Modificaron el diseño y redujeron las opciones: en vez de permitir cambiar todos los componentes, que se adosaban a un esqueleto simple, ahora esa base ya es un teléfono funcional: incluye el procesador (CPU y GPU), la memoria, la pantalla, la batería y las antenas de conectividad. Eso permite ahorrar algo de espacio y dejar más lugar para los módulos, que incluirán (en teoría) cámaras con diversos tipos de lentes, micrófonos, parlantes, pantallas de tinta electrónica, sensores adicionales, etcétera. Aquí, por supuesto, será clave el ecosistema de proveedores de módulos.

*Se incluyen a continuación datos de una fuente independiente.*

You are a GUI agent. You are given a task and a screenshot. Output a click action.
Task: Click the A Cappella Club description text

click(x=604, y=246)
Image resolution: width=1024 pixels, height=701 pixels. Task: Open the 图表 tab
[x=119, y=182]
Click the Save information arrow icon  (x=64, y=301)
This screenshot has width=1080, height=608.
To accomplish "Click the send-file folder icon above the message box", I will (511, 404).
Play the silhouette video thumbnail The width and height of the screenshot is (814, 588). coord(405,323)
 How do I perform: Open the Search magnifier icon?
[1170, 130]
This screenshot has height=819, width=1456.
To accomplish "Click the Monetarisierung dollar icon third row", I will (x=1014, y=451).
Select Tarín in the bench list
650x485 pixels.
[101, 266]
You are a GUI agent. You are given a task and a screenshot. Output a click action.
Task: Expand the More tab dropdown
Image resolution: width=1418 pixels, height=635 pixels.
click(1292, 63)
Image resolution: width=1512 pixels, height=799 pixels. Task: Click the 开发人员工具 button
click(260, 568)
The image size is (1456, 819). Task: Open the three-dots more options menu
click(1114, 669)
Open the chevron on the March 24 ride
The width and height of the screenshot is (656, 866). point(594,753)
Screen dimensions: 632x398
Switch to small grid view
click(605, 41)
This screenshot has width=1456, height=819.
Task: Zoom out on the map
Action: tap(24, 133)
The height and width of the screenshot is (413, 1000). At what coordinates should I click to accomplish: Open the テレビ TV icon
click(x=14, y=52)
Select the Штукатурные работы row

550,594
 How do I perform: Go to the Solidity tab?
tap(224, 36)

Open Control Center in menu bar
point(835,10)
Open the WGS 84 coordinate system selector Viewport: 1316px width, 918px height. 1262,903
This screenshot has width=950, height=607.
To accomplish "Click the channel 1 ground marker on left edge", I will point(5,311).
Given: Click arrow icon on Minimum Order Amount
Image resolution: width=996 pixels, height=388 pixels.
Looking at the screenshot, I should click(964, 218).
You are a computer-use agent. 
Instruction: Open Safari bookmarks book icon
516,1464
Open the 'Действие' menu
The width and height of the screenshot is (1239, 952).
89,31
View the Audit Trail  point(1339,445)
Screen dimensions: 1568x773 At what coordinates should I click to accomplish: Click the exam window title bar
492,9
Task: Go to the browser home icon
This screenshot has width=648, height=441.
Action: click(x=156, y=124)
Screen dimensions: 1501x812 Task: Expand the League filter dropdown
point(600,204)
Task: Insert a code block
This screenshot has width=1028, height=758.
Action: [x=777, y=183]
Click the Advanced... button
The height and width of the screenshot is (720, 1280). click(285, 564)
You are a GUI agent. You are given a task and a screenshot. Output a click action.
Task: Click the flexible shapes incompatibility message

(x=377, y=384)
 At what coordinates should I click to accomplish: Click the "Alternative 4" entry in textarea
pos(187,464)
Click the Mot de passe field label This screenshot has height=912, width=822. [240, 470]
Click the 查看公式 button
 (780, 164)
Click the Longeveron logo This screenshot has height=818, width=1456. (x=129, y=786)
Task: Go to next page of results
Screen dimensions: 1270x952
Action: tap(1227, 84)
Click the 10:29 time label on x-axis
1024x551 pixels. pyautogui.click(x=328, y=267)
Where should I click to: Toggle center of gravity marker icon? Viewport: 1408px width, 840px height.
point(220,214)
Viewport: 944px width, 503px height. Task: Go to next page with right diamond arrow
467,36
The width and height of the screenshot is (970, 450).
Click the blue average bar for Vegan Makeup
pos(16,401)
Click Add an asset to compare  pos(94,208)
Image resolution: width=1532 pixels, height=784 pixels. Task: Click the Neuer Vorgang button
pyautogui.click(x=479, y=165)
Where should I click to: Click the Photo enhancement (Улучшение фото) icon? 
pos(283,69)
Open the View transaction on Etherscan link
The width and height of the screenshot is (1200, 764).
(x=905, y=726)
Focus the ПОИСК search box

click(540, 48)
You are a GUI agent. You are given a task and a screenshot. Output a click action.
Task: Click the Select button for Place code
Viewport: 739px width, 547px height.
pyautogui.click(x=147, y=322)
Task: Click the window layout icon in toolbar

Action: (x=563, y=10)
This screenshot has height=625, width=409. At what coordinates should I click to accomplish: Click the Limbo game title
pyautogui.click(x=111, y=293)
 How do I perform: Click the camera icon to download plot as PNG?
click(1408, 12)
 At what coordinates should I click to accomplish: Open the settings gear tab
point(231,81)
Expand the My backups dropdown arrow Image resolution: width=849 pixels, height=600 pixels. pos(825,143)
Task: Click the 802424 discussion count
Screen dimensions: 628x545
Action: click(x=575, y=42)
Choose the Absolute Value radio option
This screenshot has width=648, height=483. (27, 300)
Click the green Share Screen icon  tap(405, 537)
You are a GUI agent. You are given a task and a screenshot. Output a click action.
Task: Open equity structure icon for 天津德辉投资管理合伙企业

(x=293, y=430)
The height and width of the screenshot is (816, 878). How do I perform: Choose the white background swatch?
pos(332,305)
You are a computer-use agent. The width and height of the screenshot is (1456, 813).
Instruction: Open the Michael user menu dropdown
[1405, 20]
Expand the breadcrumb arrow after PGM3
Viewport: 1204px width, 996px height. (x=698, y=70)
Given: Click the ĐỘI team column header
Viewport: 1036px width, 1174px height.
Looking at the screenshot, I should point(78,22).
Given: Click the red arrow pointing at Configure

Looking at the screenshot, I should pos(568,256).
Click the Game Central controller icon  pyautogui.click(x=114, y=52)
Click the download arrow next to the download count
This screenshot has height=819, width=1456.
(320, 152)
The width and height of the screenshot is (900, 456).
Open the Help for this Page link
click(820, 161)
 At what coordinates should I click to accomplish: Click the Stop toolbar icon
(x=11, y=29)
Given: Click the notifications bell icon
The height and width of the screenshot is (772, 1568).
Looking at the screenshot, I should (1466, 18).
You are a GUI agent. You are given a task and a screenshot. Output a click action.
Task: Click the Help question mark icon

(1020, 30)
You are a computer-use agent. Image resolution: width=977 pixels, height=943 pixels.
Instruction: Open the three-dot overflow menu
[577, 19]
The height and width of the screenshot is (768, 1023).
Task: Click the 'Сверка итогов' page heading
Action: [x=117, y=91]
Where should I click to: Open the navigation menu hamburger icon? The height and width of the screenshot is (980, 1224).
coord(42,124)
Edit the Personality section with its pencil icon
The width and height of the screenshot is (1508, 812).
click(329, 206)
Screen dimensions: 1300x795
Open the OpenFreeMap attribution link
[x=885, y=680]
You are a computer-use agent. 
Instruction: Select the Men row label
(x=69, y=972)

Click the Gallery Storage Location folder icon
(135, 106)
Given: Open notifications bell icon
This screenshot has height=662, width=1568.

Son seis bahías en las que sumar nuevos elementos; se pueden intercambiar sin necesidad de reiniciar el equipo (primero hay que «liberarlos» con un comando en el teléfono). Usa el estándar UniPro (desarrollado hace más de una década por Nokia y Philips) para intercambiar datos entre los diferentes módulos con una tasa de transferencia de 12 gigabits entre ellos, lo que es más que suficiente para capturar video de alta resolución en vivo, por ejemplo, según explica Rafael Camargo, uno de los ejecutivos a cargo del proyecto, en esta nota de Wired.

Es interesante, porque implica -al menos por ahora- una apuesta más modesta que la original, que postulaba cambiar también el procesador, la pantalla, etcétera, para hacer un teléfono que se podría actualizar en forma permanente. Ahora quedará algo más parecido a lo que propone el Puzzlephone, que tiene tres partes: la pantalla, que también es el esqueleto del teléfono; el procesador y la cámara de fotos; y la batería y otros componentes adicionales.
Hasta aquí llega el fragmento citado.